--- start Information supplied ---

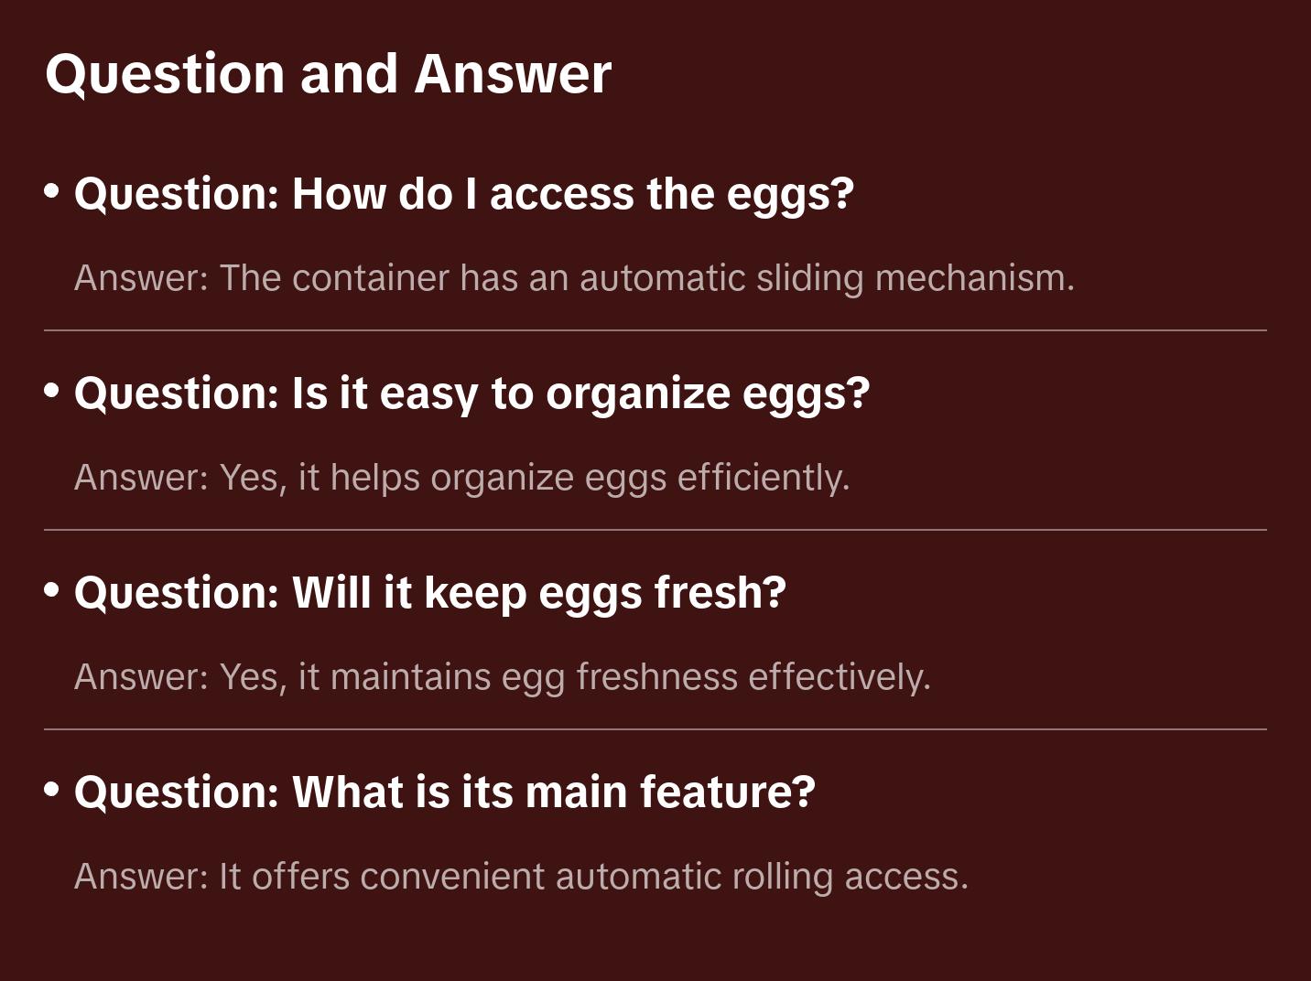The height and width of the screenshot is (981, 1311).
Task: Click the bullet beside 'Is it easy to organize eggs?'
Action: 52,390
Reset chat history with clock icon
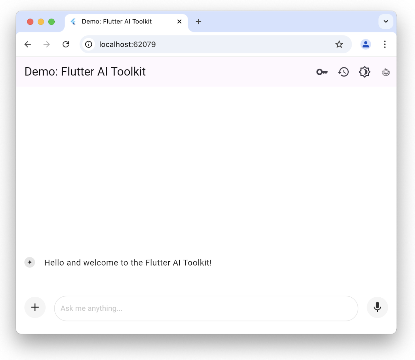The image size is (415, 360). pyautogui.click(x=343, y=72)
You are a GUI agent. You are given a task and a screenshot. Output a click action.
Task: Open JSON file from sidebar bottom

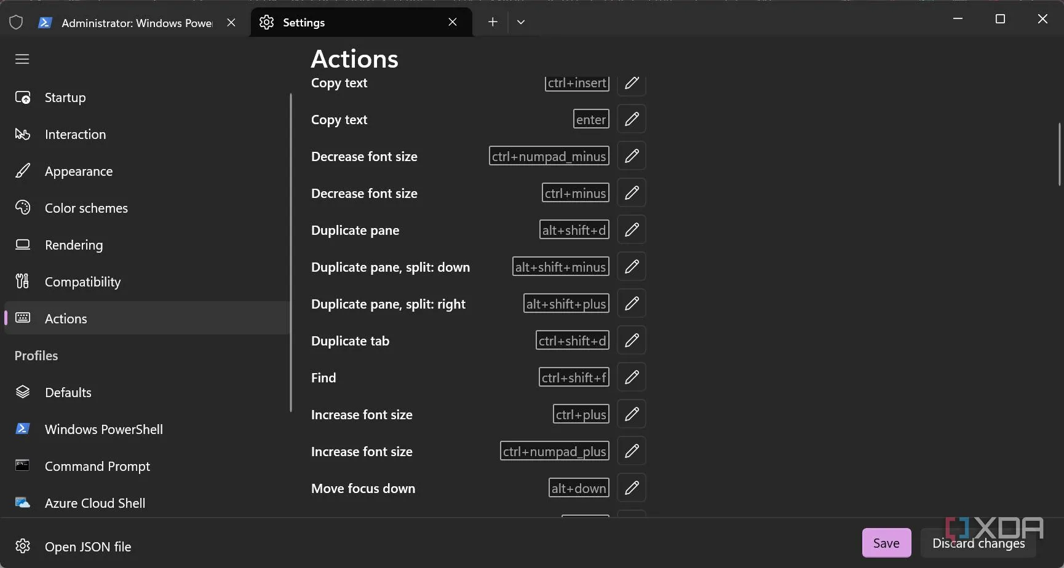(87, 546)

--- end Information supplied ---

* _What the task asks_
Rewrite the collection entries above with "clock" changed to "timer" and everything else left as it is. Omit the pictures from your version.

* _Full response_
The height and width of the screenshot is (981, 1311).
Task: Click the bullet beside 'Is it easy to organize eggs?'
Action: 52,390
Reset chat history with timer icon
The image size is (415, 360). pyautogui.click(x=343, y=72)
You are a GUI agent. You are given a task and a screenshot. Output a click action.
Task: Open JSON file from sidebar bottom

(87, 546)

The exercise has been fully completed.